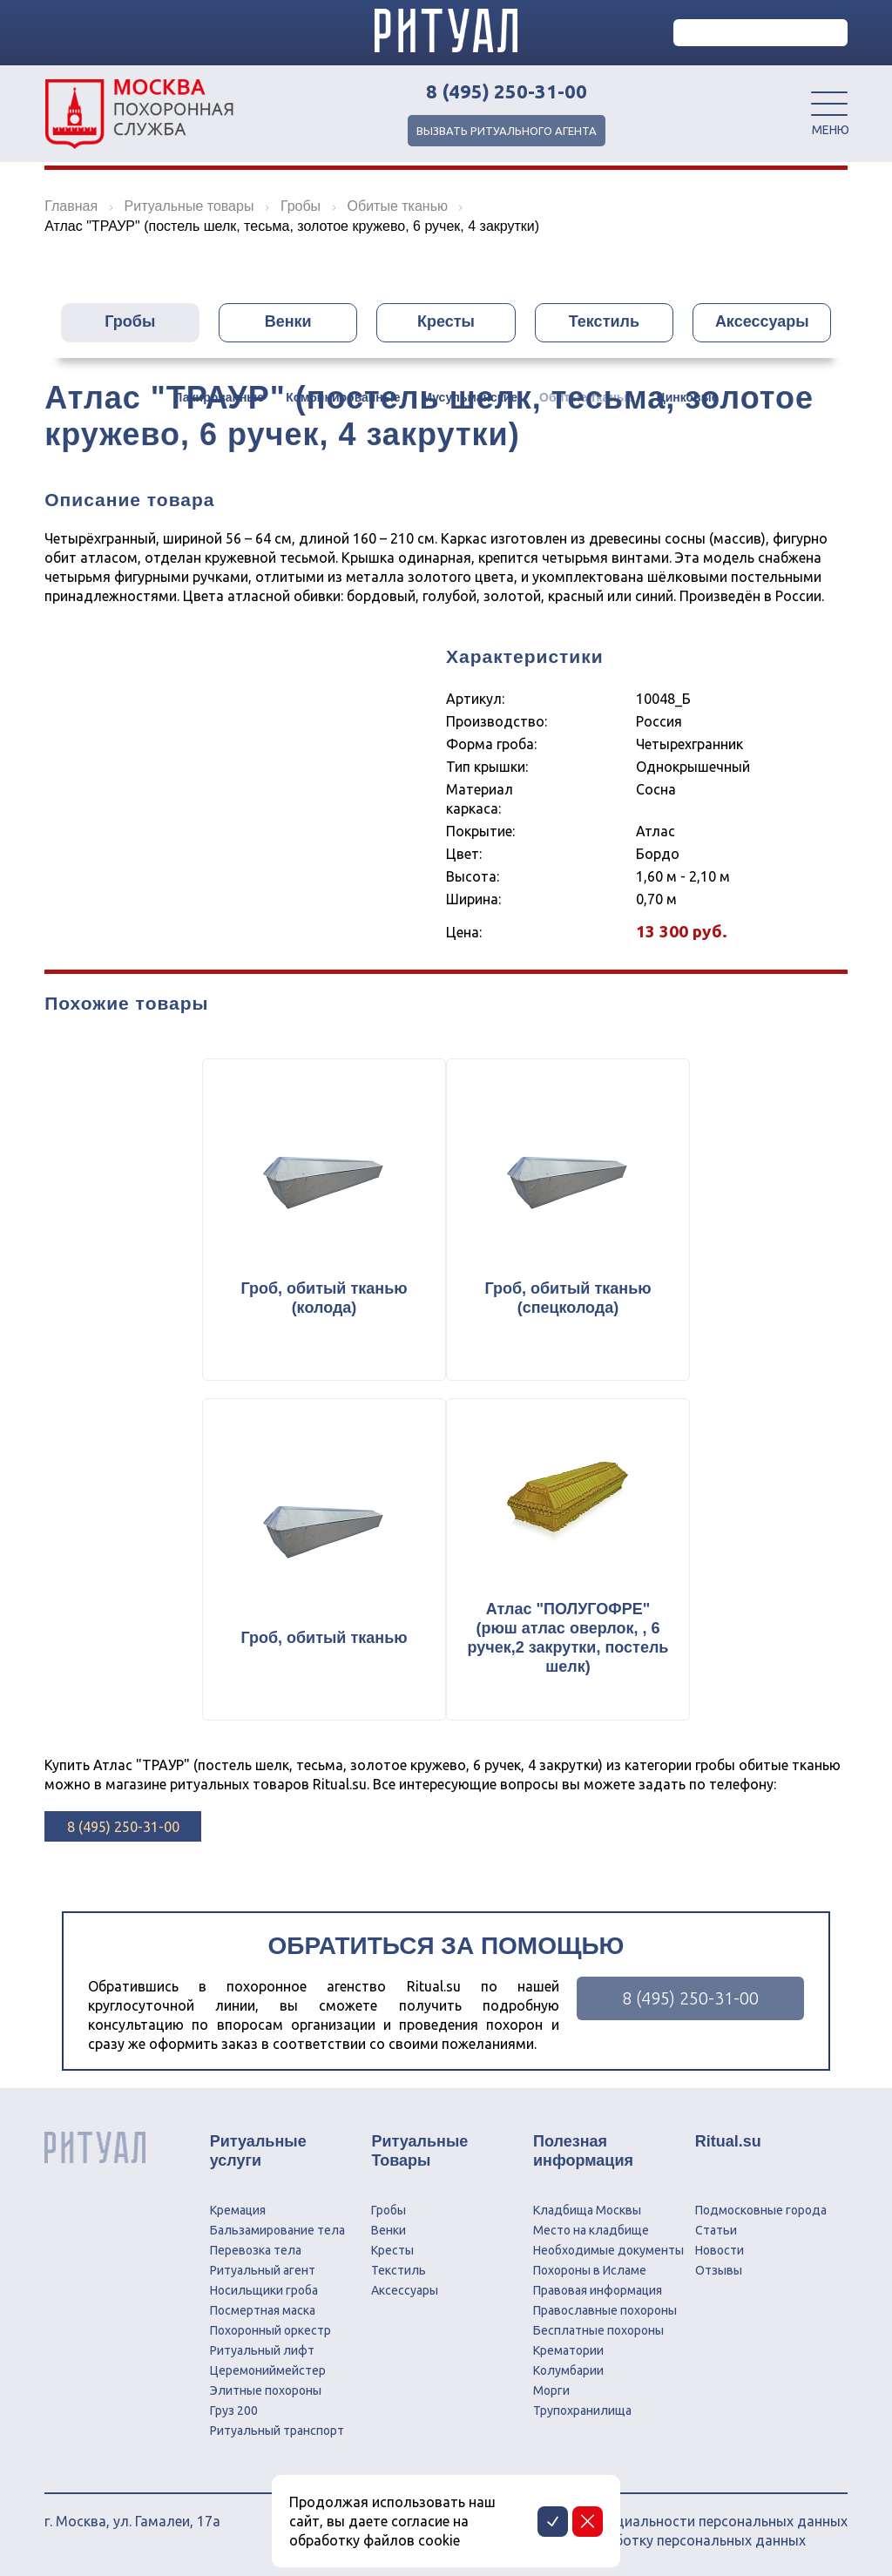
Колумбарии (568, 2370)
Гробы (130, 322)
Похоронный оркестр (270, 2330)
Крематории (568, 2350)
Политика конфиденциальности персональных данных (664, 2521)
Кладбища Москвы (587, 2210)
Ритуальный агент (262, 2270)
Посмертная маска (262, 2310)
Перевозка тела (255, 2250)
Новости (719, 2250)
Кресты (446, 322)
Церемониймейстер (268, 2370)
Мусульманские (470, 398)
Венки (288, 322)
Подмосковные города (761, 2210)
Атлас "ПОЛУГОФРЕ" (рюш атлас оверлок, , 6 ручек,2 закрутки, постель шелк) (568, 1637)
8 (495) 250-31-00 (506, 91)
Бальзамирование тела (277, 2230)
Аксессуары (762, 322)
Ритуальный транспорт (277, 2430)
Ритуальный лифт (262, 2350)
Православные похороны (605, 2310)
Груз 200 (234, 2410)
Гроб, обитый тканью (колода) (323, 1298)
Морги (551, 2390)
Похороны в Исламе (589, 2270)
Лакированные (219, 398)
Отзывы (718, 2270)
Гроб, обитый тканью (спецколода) (567, 1298)
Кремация (238, 2210)
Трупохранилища (582, 2410)
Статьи (716, 2230)
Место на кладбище (591, 2230)
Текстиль (604, 322)
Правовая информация (597, 2290)
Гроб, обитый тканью (323, 1637)
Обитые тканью (586, 398)
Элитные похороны (265, 2390)
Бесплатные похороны (598, 2330)
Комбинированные (343, 398)
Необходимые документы (608, 2250)
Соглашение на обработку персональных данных (643, 2540)
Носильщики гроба (264, 2290)
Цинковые (687, 398)
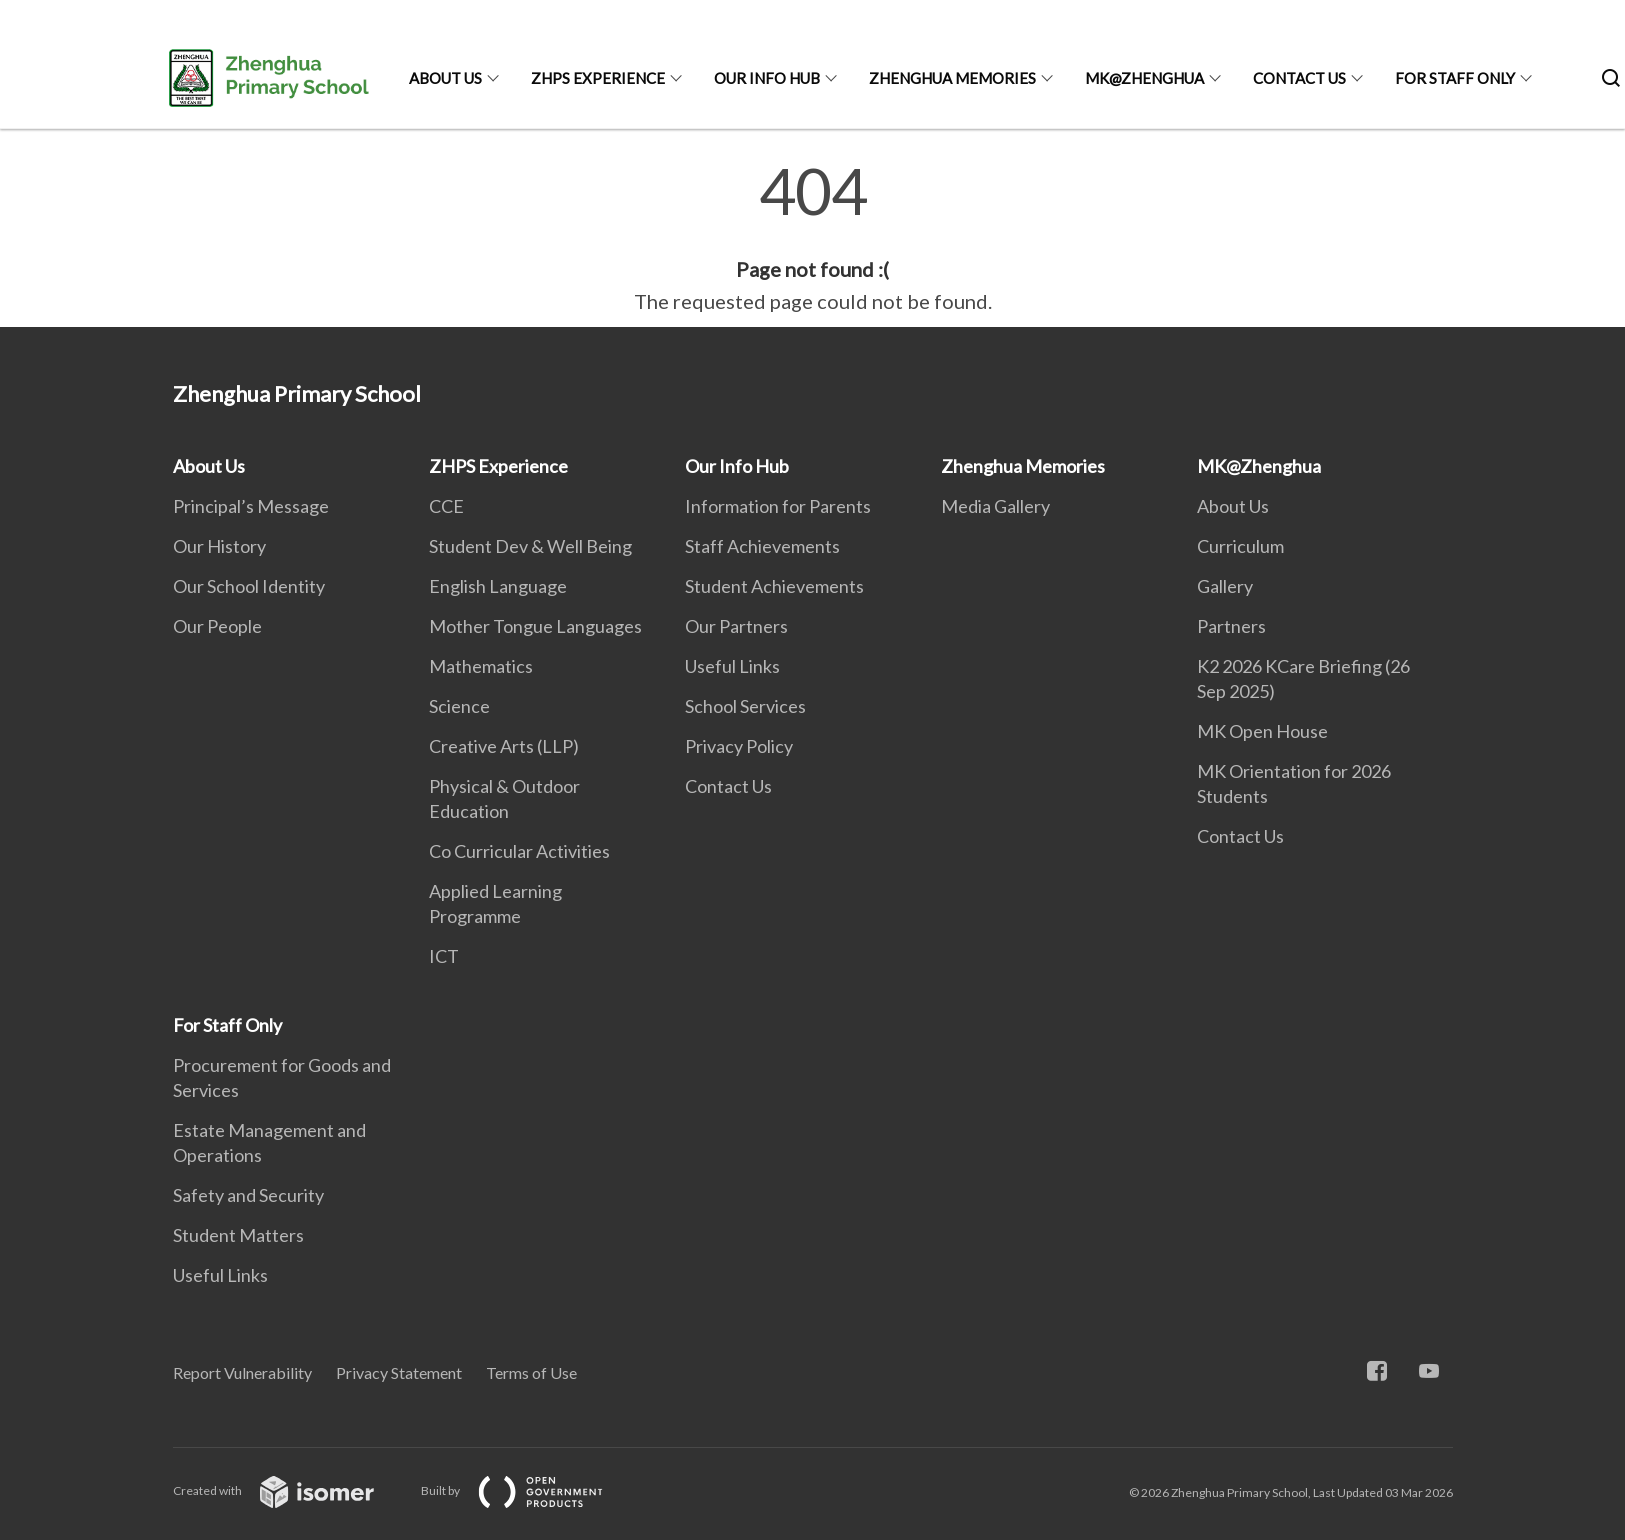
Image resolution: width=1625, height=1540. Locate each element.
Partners (1231, 626)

» **Short exercise**
Which lines of the data open with the line containing "Перевозка тела (255, 2250)" and close with the line containing "Гроб, обитый тканью (спецколода) (567, 1298)"? Copy out that part, including both end lines, without changing anything.

» **Correct result**
Перевозка тела (255, 2250)
Новости (719, 2250)
Кресты (446, 322)
Церемониймейстер (268, 2370)
Мусульманские (470, 398)
Венки (288, 322)
Подмосковные города (761, 2210)
Атлас "ПОЛУГОФРЕ" (рюш атлас оверлок, , 6 ручек,2 закрутки, постель шелк) (568, 1637)
8 (495) 250-31-00 (506, 91)
Бальзамирование тела (277, 2230)
Аксессуары (762, 322)
Ритуальный транспорт (277, 2430)
Ритуальный лифт (262, 2350)
Православные похороны (605, 2310)
Груз 200 (234, 2410)
Гроб, обитый тканью (колода) (323, 1298)
Морги (551, 2390)
Похороны в Исламе (589, 2270)
Лакированные (219, 398)
Отзывы (718, 2270)
Гроб, обитый тканью (спецколода) (567, 1298)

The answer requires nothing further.